• [Exercise data]
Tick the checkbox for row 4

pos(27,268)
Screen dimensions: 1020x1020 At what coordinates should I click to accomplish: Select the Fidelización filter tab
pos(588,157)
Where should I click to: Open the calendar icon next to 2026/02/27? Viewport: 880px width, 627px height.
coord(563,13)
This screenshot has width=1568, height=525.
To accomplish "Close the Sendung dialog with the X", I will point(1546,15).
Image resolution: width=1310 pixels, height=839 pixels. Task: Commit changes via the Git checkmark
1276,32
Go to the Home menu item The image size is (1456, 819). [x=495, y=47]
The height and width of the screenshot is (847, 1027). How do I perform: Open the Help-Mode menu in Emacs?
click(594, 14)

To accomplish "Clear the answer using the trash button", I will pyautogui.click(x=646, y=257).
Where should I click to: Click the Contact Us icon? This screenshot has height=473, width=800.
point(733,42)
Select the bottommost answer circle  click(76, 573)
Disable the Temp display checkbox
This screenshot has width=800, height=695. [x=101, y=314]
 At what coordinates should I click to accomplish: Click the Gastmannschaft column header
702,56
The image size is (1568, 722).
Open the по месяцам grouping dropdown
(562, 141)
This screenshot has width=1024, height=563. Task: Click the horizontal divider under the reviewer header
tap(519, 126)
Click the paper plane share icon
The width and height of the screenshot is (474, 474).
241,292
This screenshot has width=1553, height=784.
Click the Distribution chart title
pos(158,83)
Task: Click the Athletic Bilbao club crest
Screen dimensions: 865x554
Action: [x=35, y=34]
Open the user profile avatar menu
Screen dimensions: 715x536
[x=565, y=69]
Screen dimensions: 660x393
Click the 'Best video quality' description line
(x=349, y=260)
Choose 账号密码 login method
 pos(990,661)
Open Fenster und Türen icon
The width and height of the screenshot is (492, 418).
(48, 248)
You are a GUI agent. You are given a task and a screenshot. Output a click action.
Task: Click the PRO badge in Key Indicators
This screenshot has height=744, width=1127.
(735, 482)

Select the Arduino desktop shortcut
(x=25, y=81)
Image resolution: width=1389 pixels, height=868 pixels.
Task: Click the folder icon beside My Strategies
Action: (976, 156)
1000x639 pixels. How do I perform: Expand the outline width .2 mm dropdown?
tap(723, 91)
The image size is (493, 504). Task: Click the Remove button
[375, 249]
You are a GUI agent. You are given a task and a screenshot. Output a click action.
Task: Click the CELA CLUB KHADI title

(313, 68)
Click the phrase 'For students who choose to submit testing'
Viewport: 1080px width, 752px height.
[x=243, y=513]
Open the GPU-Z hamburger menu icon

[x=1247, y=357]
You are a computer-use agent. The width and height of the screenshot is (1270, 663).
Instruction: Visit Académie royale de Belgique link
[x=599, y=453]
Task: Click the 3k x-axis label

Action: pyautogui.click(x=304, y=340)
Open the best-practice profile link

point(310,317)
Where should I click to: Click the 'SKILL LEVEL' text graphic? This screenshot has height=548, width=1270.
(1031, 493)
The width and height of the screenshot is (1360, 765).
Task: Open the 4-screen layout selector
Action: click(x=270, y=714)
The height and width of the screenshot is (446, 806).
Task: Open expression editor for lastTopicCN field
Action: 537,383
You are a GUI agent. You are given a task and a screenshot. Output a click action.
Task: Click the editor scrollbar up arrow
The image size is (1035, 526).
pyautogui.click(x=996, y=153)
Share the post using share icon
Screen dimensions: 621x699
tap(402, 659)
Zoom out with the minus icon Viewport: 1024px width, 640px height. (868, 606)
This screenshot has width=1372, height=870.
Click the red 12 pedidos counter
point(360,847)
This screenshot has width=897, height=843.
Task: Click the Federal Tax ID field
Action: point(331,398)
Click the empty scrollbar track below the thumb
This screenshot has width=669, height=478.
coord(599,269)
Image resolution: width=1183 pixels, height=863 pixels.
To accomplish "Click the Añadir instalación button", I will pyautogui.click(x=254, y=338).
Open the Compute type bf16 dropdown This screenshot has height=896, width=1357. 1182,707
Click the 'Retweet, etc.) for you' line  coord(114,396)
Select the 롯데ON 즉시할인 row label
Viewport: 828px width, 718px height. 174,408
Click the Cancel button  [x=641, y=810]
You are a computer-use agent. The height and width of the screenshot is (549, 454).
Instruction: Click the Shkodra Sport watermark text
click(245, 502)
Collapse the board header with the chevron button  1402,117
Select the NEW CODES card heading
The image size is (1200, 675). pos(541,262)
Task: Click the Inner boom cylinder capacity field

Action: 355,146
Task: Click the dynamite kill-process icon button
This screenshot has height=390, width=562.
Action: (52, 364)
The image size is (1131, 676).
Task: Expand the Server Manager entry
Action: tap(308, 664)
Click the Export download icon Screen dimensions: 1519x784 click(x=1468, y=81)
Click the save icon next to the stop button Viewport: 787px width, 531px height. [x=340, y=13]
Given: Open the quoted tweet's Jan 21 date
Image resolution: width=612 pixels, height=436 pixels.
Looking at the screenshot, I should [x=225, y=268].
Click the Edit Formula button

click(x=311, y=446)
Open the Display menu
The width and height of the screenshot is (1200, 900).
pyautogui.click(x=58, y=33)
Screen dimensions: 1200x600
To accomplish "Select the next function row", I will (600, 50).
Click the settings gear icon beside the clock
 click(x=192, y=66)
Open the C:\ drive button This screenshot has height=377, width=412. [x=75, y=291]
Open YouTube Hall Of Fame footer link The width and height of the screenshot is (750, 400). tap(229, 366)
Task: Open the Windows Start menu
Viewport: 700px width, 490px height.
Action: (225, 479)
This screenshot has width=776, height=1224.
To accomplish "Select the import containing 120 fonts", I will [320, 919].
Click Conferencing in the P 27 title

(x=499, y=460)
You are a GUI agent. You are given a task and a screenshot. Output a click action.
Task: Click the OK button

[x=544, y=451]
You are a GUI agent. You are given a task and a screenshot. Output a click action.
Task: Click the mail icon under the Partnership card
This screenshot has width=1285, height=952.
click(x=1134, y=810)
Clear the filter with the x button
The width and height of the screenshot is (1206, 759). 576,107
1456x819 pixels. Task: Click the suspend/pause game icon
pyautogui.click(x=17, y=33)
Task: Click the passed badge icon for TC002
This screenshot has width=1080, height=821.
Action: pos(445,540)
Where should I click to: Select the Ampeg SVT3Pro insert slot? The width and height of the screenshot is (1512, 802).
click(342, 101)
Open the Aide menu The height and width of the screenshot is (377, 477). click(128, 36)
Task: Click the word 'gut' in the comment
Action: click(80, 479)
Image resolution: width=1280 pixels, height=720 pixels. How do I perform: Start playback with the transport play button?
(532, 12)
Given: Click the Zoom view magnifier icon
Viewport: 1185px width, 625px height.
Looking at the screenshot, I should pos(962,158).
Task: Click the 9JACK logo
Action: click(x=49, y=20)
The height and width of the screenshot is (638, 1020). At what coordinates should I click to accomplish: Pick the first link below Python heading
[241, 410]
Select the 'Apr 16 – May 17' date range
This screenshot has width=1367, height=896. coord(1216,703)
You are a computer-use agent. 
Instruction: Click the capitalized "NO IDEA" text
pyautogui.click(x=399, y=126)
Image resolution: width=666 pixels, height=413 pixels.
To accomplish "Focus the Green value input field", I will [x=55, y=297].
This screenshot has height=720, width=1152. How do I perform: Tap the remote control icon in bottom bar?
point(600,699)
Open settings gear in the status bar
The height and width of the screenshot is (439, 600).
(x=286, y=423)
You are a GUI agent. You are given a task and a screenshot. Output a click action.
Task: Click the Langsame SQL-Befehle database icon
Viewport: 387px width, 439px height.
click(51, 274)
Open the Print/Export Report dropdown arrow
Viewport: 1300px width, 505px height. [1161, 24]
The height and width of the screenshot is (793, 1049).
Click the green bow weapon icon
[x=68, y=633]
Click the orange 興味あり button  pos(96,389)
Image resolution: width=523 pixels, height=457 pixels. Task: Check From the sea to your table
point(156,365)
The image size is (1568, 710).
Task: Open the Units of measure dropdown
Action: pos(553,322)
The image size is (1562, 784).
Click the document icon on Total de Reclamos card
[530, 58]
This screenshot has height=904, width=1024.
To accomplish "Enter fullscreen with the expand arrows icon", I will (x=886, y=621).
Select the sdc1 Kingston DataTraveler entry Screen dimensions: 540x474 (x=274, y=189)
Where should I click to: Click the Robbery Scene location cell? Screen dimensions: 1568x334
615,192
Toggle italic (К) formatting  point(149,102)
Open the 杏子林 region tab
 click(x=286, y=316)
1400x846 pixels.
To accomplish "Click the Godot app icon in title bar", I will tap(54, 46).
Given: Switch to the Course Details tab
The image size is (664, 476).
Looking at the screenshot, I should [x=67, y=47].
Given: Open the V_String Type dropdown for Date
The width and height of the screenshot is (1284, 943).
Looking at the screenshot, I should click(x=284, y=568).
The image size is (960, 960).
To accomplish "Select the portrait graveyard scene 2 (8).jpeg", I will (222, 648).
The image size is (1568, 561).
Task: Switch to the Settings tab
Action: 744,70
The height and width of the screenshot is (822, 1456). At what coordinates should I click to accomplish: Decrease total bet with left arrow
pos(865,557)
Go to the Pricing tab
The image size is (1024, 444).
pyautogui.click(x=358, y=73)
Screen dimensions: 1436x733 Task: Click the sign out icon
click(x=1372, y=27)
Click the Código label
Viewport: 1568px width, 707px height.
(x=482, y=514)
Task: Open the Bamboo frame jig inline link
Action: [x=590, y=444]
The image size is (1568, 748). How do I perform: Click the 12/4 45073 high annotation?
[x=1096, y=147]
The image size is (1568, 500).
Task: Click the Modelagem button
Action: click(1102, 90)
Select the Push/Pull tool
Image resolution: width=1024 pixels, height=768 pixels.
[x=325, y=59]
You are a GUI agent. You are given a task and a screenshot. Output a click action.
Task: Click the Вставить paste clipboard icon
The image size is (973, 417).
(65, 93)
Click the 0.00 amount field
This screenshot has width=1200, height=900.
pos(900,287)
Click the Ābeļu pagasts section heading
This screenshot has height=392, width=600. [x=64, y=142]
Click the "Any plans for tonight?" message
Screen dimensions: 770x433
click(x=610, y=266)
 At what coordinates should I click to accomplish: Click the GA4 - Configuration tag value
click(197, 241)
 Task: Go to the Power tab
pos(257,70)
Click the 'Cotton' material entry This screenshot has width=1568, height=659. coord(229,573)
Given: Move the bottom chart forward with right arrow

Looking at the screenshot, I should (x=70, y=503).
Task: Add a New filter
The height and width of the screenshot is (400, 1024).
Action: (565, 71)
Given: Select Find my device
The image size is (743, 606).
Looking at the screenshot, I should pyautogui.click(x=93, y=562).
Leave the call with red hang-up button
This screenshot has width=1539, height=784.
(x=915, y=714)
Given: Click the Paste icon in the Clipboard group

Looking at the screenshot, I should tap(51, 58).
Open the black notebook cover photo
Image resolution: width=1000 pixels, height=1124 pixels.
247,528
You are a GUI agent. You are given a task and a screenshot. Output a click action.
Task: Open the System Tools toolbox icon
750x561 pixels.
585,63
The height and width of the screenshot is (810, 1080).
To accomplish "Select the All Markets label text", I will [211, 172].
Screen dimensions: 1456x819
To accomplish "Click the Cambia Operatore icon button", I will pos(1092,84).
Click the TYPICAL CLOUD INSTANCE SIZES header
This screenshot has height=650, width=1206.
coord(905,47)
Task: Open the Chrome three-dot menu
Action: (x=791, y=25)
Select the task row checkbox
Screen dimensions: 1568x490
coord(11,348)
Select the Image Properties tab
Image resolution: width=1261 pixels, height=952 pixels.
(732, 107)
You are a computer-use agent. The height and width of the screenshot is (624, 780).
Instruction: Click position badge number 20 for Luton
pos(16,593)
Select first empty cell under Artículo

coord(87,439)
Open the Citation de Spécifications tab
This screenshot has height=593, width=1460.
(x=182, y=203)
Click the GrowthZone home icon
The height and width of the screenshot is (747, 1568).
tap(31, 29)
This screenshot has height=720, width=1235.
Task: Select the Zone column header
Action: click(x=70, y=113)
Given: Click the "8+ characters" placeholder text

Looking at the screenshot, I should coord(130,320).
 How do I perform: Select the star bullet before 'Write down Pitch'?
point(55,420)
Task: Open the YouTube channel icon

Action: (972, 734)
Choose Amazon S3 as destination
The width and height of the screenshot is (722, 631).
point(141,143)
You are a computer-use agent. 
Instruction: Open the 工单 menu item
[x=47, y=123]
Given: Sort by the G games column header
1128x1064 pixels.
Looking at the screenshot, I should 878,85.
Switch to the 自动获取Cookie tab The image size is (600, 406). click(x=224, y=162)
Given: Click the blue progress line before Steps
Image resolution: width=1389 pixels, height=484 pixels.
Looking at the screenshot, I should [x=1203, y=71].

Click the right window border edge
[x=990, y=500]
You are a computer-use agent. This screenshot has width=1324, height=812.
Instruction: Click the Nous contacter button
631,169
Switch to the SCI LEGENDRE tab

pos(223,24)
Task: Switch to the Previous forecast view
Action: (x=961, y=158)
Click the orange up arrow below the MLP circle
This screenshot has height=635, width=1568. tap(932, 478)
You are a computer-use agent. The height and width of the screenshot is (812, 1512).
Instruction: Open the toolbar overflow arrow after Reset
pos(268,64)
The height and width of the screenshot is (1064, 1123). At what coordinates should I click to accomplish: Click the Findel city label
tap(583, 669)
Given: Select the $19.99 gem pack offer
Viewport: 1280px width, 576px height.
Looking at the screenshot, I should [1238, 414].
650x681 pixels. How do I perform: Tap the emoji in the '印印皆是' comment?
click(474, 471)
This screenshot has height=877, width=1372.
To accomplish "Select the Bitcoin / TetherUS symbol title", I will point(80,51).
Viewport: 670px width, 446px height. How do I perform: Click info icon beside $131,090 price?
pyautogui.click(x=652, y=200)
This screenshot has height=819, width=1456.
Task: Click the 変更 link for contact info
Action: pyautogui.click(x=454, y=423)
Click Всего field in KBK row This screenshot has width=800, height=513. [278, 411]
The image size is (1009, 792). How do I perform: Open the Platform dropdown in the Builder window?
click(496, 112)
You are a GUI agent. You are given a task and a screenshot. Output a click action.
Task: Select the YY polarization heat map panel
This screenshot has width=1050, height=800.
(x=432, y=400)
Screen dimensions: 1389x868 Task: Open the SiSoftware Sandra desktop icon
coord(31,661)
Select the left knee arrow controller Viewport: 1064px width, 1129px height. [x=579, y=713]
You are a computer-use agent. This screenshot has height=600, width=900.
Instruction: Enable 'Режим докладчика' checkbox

• [Work item]
Check how many lines in the entries contain "answer", and reply with that number alone.

• [Result below]
2